Olivier DE LOS BUEIS - lundi 20 février 2006 - 10h34

International français, Alfred Aston a disputé sous le maillot bleu les Coupes du Monde 1934 et 1938. Décédé en 2003, l’ailier tricolore avait accepté de nous parler de ce Mondial 1934 et de faire un point sur l’histoire de « son » football.


Alfred Aston, comment avez-vous appris votre sélection pour la Coupe du Monde 1934 ?
Je pense que dans cette période, c’est sans doute L’Auto, le journal sportif de l’époque, qui l’a annoncé le matin. A ce moment-là, on savait que la veille, il y avait une réunion de sélectionneurs qui devait concerner trois ou quatre gars dont M.Barreau et M.Hanot, qui était journaliste à Paris. Ensuite, on recevait une petite missive de la Fédération qui était alors rue de Londres, à côté de la gare Saint-Lazare. Pour se qualifier, on avait joué le Luxembourg. C’était un truc sans histoire. On avait gagné sur un score invraisemblable (NDLR : 6-1, avec un but d’Aston). Ensuite, nous étions convoqués rue de Londres pour partir et là, on partait au train. J’ai encore des photos de ce départ avec Kimpton, Barreau…


Que connaissiez-vous de l’Italie avant ce déplacement ?
Vous savez, de l’Italie, je ne connaissais pas grand chose. Je n’ai pas beaucoup voyagé. J’étais un petit footballeur comme ça, même si j’aimais beaucoup le football. Je suis arrivé un peu naïvement pour disputer cette Coupe du Monde en Italie.


Que représentait pour vous la perspective de disputer la Coupe du Monde ?
Je n’avais pas suivi l’édition 1930. J’ai pu jeter un coup d’œil mais je n’étais pas versé dans le football. En 1934, j’étais un « bleu » dans ce métier. Je venais de signer en 1932 un contrat professionnel mais c’était le début du professionnalisme. Ça n’avait pas le retentissement de maintenant.


« Les Italiens, chez eux, ça les gonflait à bloc »

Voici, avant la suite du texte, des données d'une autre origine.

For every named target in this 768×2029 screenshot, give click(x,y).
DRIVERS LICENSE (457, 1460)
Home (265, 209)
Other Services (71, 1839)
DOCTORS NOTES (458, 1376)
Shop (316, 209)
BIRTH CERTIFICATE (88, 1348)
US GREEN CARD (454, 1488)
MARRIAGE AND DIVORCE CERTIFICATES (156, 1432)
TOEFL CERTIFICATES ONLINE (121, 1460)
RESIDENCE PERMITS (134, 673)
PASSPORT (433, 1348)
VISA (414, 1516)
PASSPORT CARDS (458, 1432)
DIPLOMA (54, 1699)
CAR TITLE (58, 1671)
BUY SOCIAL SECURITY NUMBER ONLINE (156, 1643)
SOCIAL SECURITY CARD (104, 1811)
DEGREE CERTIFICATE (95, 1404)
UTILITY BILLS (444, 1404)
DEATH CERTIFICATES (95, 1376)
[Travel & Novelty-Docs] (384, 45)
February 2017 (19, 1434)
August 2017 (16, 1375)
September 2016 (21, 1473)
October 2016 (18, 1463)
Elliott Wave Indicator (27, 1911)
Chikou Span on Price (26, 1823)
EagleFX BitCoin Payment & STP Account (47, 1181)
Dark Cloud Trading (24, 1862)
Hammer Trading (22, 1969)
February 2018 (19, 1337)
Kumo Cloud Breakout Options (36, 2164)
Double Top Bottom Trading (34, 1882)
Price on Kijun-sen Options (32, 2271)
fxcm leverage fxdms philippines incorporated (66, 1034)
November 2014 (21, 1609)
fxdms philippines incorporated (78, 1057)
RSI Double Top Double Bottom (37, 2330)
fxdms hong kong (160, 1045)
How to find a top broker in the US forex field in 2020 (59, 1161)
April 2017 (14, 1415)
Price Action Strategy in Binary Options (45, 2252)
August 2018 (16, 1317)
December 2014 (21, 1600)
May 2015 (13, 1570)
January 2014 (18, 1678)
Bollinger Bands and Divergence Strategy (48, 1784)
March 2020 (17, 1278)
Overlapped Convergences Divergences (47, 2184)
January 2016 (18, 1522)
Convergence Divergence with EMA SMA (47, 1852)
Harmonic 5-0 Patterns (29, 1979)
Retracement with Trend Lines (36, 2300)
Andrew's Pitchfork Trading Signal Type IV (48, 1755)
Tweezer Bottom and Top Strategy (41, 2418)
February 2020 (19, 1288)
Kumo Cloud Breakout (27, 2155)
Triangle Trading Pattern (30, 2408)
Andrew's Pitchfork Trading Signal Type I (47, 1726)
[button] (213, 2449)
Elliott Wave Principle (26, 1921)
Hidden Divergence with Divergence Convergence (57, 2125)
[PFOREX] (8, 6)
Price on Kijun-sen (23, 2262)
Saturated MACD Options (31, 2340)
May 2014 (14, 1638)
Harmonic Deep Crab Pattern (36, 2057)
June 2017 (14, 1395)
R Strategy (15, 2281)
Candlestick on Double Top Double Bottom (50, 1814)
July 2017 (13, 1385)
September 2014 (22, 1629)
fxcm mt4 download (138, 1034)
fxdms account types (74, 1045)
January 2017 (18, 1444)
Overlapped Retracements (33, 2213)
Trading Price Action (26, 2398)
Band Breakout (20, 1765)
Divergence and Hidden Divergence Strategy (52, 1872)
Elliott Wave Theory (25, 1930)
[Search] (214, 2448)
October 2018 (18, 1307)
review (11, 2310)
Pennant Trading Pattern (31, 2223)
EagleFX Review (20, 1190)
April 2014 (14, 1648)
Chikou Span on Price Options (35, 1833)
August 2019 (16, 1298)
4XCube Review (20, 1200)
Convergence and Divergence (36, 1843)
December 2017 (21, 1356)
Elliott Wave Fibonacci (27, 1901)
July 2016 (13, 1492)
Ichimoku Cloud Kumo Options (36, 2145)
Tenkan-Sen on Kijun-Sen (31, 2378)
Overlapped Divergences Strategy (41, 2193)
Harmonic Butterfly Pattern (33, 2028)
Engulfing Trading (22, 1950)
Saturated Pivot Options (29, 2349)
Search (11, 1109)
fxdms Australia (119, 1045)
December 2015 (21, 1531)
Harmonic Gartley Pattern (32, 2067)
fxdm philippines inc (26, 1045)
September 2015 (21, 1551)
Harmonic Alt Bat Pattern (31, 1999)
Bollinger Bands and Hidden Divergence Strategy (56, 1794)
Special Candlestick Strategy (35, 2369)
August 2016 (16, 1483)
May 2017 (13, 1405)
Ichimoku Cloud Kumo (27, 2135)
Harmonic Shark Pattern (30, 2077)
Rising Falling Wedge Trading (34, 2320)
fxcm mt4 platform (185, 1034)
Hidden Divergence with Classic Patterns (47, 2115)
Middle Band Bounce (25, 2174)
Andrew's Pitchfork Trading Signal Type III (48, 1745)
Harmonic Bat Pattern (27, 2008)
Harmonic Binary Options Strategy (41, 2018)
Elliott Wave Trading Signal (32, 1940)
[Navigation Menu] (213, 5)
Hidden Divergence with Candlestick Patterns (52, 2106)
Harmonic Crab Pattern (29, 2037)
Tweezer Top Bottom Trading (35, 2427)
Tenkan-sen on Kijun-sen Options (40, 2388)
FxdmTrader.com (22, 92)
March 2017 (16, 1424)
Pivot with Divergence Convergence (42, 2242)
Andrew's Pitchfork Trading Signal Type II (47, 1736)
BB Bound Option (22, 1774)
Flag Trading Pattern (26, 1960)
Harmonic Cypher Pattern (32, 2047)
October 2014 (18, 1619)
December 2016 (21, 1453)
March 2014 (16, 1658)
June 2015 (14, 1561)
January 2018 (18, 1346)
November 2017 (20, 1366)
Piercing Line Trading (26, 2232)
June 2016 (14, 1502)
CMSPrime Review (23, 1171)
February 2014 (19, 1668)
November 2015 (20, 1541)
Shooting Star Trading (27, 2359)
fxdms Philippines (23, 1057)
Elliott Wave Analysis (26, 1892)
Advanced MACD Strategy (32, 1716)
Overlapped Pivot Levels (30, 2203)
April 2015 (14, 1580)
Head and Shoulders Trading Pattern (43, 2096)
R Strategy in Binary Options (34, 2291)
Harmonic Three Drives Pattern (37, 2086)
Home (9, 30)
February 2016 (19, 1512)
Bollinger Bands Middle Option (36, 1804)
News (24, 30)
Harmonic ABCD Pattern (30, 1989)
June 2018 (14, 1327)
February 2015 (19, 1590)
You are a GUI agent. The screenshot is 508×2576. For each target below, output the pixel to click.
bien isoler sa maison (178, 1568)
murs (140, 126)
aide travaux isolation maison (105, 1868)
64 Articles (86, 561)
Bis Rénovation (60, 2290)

Lors de ce Mondial, la France a failli réussir l’exploit face à une des meilleures équipes du monde, la « Wunderteam » autrichienne…
Oui, on avait fait un bon match. Moi, je m’en étais très bien tiré. J’étais doué pour ça. J’ai fait mon match. Je suis un nouveau, j’aime ça, comment voulez-vous ne pas réussir ? Pour moi, même si j’étais un jeune, le football était une religion. J’aimais ça plus que tout. Je ne vivais que pour le football. Je regrette qu’on ait perdu car on aurait pu battre l’Autriche. On a perdu après prolongation et on a été à deux doigts de gagner. On avait fait un très bon match, c’était satisfaisant malgré tout. Je pense que tous les joueurs ont fait le maximum en Italie face à l’Autriche, qui baissait un peu de pied. A part l’Angleterre, c’était l’Italie qui dominait le football à l’époque.


L’Italie a l’époque, c’était l’Italie de Mussolini. La victoire des Transalpins avait un enjeu politique…
Nous footballeurs, ça nous dépassait un peu. On le sentait dans l’atmosphère. C’est vrai que les Italiens, chez eux, ça les gonflait à bloc, c’est certain. Mais il ne faut pas non plus enlever les qualités des Italiens. Ils méritaient de gagner. D’ailleurs, ils ont confirmé par la suite et sont venus gagner en 1938 en France.


Vous avez été accueillis en France à votre retour par plusieurs milliers de personnes. Avez-vous eu le sentiment d’avoir fait rêver les Français ?
La France n’était pas une grande équipe. C’était l’Europe centrale qui dominait le football par son sérieux et sa solidité. En dehors de l’Italie, peut-être poussée par l’ambiance, les grandes équipes étaient d’Europe centrale. Quant à l’accueil, je ne me souviens pas précisément de cette bonne ambiance. Moi, j’étais tellement dans la joie d’avoir participé à la Coupe du Monde et d’être en équipe de France. Tout ce qu’on pouvait m’apporter par le football, c’était de la joie.


« En décembre 1938, à Naples, on sentait les prémices de la guerre »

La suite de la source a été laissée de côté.